[Task input — start]

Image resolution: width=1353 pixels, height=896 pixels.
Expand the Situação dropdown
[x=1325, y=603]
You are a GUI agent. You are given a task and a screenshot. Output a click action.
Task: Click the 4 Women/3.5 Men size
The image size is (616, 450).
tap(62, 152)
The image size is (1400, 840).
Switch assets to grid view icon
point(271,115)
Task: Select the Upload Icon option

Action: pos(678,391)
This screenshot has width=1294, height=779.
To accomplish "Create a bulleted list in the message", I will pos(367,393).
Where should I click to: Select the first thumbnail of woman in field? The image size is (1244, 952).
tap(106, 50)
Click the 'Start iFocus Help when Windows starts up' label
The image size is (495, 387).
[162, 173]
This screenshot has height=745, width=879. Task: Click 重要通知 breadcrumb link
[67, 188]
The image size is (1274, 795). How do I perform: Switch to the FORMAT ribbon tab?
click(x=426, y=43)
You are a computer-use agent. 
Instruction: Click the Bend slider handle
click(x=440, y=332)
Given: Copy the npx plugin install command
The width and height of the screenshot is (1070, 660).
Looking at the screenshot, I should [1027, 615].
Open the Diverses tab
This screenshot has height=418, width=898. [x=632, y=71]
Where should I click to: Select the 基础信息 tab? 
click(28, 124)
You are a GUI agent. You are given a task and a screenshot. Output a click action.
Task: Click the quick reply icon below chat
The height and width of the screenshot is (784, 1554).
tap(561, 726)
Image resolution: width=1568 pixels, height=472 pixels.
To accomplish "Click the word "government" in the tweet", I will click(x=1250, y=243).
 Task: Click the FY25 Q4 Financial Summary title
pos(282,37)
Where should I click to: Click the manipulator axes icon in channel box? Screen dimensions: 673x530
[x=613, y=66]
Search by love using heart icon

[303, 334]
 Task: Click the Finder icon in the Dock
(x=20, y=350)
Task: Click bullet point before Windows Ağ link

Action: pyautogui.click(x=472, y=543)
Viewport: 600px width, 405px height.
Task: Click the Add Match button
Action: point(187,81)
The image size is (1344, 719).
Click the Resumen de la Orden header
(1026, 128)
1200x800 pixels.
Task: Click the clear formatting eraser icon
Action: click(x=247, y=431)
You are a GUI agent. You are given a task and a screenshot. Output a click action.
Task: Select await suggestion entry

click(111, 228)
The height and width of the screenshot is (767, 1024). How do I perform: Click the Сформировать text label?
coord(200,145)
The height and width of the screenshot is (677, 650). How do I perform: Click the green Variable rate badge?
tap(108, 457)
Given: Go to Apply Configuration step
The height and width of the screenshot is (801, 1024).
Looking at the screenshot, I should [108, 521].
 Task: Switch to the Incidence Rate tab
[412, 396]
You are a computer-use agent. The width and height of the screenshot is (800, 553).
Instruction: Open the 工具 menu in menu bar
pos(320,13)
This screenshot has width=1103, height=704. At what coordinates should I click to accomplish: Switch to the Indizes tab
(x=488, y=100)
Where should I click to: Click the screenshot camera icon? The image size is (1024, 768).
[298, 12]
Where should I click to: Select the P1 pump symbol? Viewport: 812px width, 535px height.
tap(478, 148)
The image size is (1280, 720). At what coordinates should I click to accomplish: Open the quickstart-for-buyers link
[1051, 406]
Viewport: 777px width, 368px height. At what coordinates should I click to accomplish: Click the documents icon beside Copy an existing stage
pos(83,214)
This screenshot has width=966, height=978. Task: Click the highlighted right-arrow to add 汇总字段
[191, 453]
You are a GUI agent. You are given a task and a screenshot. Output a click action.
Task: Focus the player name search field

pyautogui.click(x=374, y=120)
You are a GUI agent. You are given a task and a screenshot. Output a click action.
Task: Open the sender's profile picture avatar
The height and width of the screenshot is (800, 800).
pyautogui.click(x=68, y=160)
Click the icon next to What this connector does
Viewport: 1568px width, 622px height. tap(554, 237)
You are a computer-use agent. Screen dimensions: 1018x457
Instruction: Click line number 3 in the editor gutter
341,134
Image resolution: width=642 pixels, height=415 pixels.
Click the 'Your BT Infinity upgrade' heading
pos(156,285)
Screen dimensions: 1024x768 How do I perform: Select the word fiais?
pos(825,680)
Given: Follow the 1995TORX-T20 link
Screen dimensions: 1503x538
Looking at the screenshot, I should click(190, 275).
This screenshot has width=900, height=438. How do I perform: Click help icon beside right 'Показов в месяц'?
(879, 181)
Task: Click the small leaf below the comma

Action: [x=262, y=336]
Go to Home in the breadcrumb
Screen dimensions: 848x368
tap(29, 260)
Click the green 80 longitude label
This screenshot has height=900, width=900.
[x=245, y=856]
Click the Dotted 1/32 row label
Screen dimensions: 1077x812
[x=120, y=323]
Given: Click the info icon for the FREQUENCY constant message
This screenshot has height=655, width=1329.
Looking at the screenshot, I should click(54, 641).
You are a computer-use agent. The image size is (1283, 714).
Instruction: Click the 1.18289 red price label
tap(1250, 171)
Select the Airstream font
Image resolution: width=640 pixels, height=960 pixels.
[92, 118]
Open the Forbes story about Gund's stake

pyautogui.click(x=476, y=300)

[Task input — finish]

Your goal: Search the preceding listing for the word "will" and pull out every line that holds it.

Exercise solution:
To accomplish "Create a bulleted list in the message", I will pos(367,393).
To accomplish "Click the word "government" in the tweet", I will click(x=1250, y=243).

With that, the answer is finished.